Excerpt>

########

Table of Contents: Installation | Requirements | Quick Start | Citation
ARES is a groundbreaking framework for evaluating Retrieval-Augmented Generation (RAG) models. The automated process combines synthetic data generation with fine-tuned classifiers to efficiently assess context relevance, answer faithfulness, and answer relevance, minimizing the need for extensive human annotations. ARES employs synthetic query generation and Precision-Performance Iteration (PPI), providing accurate evaluations with statistical confidence.
What does ARES assess in RAG models?
ARES conducts a comprehensive evaluation of Retrieval-Augmented Generation (RAG) models, assessing the systems for context relevance, answer faithfulness, and answer relevance. This thorough assessment ensures a complete understanding of the performance of the RAG system.
How does ARES automate the evaluation process?
ARES minimizes the need for human labeling by leveraging fine-tuned classifiers and synthetic data. Its PPI component, Prediction-Powered inference, refines evaluations considering model response variability and provides statistical confidence in the results. By using fine-tuned classifiers and synthetically generated data, ARES cuts down on human labeling needs while providing accurate assessments.
Can ARES handle my custom RAG model?
Yes, ARES is a model-agnostic tool that enables you to generate synthetic queries and answers from your documents. With ARES, you can evaluate these generated queries and answers from your RAG model. β
β To install ARES, run the following commands: β
pip install ares-ai
β Optional: Initalize OpenAI or TogetherAI API key with the following command:
export OPENAI_API_KEY=<your key here>
export TOGETHER_API_KEY=<your key here>
To implement ARES for scoring your RAG system and comparing to other RAG configurations, you need three components:β
- A human preference validation set of annotated query, document, and answer triples for the evaluation criteria (e.g. context relevance, answer faithfulness, and/or answer relevance). There should be at least 50 examples but several hundred examples is ideal.

########

Task requirements>
Print the stretch of the ARES page from "ARES conducts a" through "the RAG system.".

########

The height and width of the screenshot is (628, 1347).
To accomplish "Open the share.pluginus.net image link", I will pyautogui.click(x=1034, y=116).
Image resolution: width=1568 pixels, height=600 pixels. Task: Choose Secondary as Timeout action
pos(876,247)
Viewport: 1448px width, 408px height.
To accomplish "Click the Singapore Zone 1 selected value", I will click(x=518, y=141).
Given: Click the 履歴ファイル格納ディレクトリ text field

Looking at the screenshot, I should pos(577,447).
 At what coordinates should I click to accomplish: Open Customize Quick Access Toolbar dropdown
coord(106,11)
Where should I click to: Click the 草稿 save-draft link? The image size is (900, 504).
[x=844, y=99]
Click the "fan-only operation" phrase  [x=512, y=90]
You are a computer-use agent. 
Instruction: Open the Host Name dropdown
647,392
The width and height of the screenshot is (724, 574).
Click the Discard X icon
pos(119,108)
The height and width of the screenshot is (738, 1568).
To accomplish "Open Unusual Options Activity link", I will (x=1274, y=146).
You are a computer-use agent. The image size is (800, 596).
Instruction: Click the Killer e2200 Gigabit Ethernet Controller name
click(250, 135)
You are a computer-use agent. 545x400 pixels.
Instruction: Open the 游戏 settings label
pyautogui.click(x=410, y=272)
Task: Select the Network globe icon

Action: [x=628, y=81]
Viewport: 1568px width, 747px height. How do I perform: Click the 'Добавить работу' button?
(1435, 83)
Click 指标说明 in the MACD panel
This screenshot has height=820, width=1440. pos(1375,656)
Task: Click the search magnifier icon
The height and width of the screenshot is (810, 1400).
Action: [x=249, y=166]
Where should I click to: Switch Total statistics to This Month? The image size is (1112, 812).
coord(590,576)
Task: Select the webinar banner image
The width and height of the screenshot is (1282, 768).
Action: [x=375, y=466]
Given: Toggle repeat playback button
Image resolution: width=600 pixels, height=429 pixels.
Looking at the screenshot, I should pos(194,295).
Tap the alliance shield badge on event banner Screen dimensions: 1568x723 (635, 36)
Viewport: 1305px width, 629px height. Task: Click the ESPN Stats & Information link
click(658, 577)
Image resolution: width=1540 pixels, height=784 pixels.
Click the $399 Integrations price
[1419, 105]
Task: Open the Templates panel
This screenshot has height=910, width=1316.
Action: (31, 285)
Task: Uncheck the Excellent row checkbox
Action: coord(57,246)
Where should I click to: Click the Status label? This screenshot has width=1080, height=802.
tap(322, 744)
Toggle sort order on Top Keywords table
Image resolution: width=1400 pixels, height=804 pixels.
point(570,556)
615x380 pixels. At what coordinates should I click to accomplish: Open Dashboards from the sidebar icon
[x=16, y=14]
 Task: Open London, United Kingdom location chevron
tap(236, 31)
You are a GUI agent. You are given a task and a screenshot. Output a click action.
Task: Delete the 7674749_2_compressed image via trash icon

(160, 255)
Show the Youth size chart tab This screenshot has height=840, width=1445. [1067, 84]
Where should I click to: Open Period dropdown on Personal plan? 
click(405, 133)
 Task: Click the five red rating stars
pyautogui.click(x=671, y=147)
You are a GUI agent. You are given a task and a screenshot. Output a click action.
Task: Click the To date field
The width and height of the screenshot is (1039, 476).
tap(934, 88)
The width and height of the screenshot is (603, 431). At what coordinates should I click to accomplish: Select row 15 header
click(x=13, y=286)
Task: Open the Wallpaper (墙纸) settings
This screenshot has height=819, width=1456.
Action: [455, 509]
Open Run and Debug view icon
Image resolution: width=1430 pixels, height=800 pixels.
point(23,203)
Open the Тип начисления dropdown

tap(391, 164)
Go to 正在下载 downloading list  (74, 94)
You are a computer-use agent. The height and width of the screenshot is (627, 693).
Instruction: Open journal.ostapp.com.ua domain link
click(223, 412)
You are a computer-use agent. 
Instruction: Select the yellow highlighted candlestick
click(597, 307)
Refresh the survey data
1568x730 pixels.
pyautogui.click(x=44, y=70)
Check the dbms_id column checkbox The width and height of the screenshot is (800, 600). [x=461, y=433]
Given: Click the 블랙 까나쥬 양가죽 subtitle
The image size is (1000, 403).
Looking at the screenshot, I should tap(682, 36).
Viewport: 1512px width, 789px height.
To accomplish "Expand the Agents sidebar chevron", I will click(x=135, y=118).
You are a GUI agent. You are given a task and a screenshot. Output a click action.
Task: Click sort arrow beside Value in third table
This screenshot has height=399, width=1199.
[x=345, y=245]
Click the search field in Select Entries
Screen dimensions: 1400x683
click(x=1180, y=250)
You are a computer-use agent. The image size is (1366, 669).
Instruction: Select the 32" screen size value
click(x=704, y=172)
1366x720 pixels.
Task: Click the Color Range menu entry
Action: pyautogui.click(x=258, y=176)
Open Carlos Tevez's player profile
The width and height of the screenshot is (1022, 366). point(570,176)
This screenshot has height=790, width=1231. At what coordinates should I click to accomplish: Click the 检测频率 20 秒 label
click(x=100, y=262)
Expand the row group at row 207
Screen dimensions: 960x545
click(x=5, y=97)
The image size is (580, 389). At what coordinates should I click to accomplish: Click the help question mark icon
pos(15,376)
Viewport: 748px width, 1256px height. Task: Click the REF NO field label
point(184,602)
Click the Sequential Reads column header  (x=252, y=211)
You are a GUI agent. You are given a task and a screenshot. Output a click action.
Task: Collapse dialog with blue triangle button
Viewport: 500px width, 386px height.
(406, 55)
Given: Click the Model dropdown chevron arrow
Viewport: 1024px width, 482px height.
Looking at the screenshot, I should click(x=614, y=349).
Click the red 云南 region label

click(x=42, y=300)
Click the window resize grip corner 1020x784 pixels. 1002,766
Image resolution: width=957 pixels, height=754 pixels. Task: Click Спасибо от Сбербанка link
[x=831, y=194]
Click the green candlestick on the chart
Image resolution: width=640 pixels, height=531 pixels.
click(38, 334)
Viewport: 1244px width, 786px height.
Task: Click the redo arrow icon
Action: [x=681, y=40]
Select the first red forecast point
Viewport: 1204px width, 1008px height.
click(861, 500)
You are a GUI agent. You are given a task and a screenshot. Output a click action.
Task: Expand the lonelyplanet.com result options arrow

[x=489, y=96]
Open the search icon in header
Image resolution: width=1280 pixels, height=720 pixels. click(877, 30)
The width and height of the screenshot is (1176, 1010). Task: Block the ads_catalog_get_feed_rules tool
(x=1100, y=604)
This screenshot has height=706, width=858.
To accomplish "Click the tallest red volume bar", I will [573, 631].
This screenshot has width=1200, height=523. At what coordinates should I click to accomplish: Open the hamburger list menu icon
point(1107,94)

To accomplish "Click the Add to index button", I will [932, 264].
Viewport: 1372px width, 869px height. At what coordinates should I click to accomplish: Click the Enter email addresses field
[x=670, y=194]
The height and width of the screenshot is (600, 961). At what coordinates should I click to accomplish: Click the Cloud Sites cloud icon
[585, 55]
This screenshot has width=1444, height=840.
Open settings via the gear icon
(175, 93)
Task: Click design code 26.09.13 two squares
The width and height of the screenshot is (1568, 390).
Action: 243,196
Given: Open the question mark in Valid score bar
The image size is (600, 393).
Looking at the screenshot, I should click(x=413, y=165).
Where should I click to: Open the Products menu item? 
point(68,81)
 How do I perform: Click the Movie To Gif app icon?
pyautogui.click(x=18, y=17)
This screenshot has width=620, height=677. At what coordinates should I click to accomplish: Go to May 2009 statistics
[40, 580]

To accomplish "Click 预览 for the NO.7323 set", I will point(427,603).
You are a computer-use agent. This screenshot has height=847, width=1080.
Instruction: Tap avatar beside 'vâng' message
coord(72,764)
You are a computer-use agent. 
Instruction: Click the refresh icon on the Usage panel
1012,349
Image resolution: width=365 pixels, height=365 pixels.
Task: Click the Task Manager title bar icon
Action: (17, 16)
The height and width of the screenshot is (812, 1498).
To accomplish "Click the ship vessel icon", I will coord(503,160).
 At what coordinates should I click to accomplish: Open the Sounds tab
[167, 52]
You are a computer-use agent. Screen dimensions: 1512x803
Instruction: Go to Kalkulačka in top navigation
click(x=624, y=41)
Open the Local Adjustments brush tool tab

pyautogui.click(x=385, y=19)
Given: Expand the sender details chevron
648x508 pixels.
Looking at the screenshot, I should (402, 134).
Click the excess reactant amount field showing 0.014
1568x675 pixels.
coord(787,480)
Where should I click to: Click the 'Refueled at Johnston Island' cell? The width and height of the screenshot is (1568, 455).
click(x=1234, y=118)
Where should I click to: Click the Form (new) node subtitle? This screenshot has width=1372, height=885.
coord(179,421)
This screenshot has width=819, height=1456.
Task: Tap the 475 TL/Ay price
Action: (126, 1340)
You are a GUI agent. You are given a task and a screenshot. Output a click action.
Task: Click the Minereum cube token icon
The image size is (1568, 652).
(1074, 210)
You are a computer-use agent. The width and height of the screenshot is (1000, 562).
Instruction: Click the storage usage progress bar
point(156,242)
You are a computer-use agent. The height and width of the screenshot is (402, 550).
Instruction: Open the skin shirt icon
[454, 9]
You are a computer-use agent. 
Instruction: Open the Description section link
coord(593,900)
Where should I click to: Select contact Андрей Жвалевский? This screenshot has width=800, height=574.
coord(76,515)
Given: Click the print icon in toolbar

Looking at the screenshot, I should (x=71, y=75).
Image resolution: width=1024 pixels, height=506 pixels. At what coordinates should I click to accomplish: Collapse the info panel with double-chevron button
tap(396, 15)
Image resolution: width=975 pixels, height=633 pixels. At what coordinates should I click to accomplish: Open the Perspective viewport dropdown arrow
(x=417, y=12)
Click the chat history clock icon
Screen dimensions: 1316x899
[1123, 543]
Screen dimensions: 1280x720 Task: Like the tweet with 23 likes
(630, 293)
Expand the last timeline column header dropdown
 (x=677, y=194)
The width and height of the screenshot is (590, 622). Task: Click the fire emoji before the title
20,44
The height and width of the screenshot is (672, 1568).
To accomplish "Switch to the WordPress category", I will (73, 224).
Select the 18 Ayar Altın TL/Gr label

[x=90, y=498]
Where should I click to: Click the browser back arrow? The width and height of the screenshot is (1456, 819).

########

Reply to the task>
ARES conducts a comprehensive evaluation of Retrieval-Augmented Generation (RAG) models, assessing the systems for context relevance, answer faithfulness, and answer relevance. This thorough assessment ensures a complete understanding of the performance of the RAG system.